Distributed BPM System

In a production environment, it is good practice to use a distributed configuration for ActiveMatrix BPM (along with a suitable underlying architecture).

This configuration can provide the following advantages:

  • Scalability: ActiveMatrix BPM software provides specialization and horizontal scalability capabilities. You can:
    • add BPM logical nodes (of type Client, Server or BPM) to boost the capacity of the BPM system.
    • distribute BPM logical nodes to different TIBCO Host instances and physical machines as required.

      See "TIBCO ActiveMatrix BPM Logical Nodes and Services" in BPM Concepts for more information about the different types of BPM logical node and their uses.

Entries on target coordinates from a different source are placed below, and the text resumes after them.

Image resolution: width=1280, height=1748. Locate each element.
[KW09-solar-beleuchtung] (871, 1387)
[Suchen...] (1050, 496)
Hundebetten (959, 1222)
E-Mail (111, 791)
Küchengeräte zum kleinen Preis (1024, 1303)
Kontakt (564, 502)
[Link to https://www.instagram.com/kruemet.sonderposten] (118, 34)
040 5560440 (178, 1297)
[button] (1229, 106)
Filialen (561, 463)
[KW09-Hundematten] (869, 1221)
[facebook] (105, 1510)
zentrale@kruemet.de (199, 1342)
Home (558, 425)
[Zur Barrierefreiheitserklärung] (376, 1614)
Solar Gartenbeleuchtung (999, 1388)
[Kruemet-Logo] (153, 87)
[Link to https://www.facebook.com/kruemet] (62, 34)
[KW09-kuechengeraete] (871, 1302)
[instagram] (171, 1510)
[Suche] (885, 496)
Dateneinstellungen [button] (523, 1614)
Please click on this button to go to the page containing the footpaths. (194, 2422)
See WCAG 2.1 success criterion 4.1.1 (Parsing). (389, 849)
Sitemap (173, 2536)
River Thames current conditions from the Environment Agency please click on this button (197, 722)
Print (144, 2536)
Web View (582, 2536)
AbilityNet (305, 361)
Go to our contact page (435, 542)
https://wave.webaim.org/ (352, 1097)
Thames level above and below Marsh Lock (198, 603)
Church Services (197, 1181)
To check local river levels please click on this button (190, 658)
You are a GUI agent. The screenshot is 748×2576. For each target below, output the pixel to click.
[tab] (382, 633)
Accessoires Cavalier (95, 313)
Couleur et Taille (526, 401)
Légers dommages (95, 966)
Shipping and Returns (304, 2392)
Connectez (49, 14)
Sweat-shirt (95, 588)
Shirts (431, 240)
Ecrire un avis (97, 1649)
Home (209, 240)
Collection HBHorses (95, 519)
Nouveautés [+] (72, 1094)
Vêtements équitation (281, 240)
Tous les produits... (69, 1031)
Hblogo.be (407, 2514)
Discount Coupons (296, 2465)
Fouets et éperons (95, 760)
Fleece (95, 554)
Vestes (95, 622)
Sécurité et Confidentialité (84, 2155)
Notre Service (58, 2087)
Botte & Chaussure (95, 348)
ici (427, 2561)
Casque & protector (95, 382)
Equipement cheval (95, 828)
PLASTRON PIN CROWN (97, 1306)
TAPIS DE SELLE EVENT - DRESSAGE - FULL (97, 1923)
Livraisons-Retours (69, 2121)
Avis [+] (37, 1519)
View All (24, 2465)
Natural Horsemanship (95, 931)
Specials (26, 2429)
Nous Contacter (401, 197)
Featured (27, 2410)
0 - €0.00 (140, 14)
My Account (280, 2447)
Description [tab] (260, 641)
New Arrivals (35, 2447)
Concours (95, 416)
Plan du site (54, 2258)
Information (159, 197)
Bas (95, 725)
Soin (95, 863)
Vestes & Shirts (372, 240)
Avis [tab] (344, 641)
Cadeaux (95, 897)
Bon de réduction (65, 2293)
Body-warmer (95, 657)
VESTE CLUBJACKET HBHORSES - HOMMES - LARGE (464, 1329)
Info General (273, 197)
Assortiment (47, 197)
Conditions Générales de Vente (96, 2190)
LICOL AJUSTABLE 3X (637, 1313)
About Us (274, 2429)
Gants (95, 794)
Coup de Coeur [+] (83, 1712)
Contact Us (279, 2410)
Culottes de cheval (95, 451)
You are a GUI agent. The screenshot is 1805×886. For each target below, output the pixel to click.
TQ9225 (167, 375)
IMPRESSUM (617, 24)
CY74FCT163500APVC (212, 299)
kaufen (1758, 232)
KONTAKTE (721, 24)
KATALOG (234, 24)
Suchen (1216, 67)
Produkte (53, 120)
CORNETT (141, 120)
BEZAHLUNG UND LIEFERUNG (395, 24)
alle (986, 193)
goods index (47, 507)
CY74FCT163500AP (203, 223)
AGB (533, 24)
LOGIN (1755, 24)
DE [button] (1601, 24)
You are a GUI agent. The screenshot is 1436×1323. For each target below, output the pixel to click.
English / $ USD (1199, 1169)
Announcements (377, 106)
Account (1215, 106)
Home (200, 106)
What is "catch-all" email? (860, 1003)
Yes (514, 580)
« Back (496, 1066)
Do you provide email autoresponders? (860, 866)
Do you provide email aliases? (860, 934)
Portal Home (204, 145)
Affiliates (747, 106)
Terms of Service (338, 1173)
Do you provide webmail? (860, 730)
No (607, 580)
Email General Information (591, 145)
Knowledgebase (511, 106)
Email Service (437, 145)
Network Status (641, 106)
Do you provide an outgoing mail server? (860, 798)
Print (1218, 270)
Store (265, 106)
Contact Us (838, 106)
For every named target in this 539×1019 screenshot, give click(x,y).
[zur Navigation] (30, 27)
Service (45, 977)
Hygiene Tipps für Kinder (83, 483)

  • High availability and fault tolerance: ActiveMatrix BPM software provides active/active clustering capabilities. Adding a second BPM logical node (of type BPM) provides high availability and fault tolerance. In the event of a system-affecting failure on one node, load is automatically switched to the remaining node.
    Note: It is good practice to use the active/active clustering capabilities of ActiveMatrix BPM to provide high availability and fault tolerance is best practice. However, you can also use third-party solutions - see Using Third-Party Solutions to Configure a High Availability, Fault Tolerant ActiveMatrix BPM System for more information.

It is good practice to host the ActiveMatrix Administrator server independently from ActiveMatrix BPM, using its own set of TIBCO Host instances. You should create the ActiveMatrix Administrator server (if it does not already exist) before the distributed BPM system. See Creating an ActiveMatrix Administrator Server (Single or Replicated) for more information about how to do this.

See Creating a Distributed ActiveMatrix BPM System for more information.

Note: You need to create multiple BPM nodes to spread work across multiple groups. Make sure that each BPM node is assigned to a different group so that they use different logical processors.

If you are running on Microsoft systems with a large number of logical cores (>64), running a single BPM node on this type of system results in not all the CPUs being used by the BPM node. Windows splits these cores into groups (each of which is treated as a single scheduling entity). Each group contains a subset of the cores available, up to a maximum of 64. Groups are numbered starting with 0. Systems with fewer than 64 logical processors always have a single group, Group 0.